--- Start of DOCUMENT SECTION ---

Quarantine stations like these were essential at almost every major seaport throughout the nineteenth and early twentieth century. Most of these are gone, and the few that remain are either severely deteriorated or date to the turn of the twentieth century. The Lazaretto, in Tinicum Township, remains in remarkably stable condition, with a high degree of integrity, retaining its unique architectural features dating to the turn of the nineteenth century, making it the oldest of its type remaining in the country. Its design and founding concepts made it a prototype, which later quarantines mimicked. It is clearly one of the most important historic structures in not only Delaware County, but also the region. What may be less clear to the casual observer, but what this thesis begins to demonstrate, is that the Lazaretto is a historic resource of national significance.

--- End of DOCUMENT SECTION ---

## GIVEN TASK 1
In the passage on the Lazaretto, which township is the Lazaretto in?
## GIVEN TASK 2
Translate this sentence from the passage on the Lazaretto into Spanish: "Its design and founding concepts made it a prototype, which later quarantines mimicked."
## GIVEN TASK 3
Extend the passage on the Lazaretto quarantine station, picking up right after its final sentence.

--- Start of RECORDED DATA ---

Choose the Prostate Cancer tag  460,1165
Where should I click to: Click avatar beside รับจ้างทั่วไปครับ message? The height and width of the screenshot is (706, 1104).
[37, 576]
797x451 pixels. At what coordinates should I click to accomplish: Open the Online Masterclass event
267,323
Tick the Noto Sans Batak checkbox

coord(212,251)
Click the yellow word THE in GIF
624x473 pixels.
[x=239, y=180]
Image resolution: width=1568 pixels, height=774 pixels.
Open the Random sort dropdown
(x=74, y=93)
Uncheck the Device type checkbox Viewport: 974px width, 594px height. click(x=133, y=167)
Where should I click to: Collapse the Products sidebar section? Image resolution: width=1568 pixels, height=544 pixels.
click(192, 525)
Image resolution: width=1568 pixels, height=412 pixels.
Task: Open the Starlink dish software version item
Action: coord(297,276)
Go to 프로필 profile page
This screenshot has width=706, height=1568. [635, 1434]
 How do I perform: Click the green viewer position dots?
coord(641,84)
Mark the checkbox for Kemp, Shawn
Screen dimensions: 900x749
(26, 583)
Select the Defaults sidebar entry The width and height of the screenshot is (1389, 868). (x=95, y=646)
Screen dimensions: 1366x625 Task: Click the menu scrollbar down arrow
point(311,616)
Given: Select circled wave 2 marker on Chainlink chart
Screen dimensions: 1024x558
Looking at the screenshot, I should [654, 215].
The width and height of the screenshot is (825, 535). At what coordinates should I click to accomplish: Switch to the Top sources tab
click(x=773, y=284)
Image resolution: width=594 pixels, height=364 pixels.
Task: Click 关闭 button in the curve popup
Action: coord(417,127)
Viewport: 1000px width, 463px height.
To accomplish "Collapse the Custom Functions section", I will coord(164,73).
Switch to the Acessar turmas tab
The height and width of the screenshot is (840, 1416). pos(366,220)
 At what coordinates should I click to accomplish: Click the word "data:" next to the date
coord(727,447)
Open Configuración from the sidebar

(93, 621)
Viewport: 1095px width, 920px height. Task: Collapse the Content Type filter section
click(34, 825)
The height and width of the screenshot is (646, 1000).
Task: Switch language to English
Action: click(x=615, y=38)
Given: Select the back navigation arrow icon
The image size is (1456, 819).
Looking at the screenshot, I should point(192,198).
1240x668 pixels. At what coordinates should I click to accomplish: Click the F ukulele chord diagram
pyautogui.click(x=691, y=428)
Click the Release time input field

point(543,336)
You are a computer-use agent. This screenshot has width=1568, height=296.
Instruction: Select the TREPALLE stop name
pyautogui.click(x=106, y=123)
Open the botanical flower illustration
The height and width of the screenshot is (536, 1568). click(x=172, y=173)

--- End of RECORDED DATA ---

## RIGHT ANSWER 1
Tinicum Township

## RIGHT ANSWER 2
Su diseño y sus conceptos fundacionales lo convirtieron en un prototipo que imitaron las cuarentenas posteriores.

## RIGHT ANSWER 3
Its national significance is enriched, like so many historic sites, by several other layers of historical significance, though none with the importance of its early nineteenth century role as a quarantine and immigration station. These other layers of significance are discussed in more detail in Chapter Three. Since about 1200 A.D., the area known as Essington in Tinicum Township was inhabited by the Okehocking tribe of the Lenni-Lenape, or Delaware, Indians. Archaeological evidence collected during Printzhof excavations has proven the existence of such Native American inhabitance. Second, there is documentation which suggests that the colony that inhabited the site now known as Governor Printz Park, a state park marking the site of seventeenth-century Swedish settlement and first seat of government in Pennsylvania, may have extended up to the adjacent site of the Lazaretto and therefore has potential to yield archeological evidence. Third, after the quarantine station closed in the late nineteenth century, the Main building and outbuildings were used by Philadelphia society's gentlemen as a resort-like country club with views of the Delaware River, a prime getaway for hunting, boating, and socializing. The property was leased to the Philadelphia Athletic Club and renamed the "Orchard Club." Fourth, at the turn of the twentieth century, a few years after the first seaplane flight in 1911, one of America's first seaplane bases, used during World War I, was established at the Lazaretto, utilizing the buildings and newly-erected corrugated metal hangars on the south lawn. In March 1972, the Main Building and six acres of the property including the Lazaretto was placed on the National Register of Historic Places. (See figure 9 for a site diagram illustrating the building names that are used throughout this thesis.)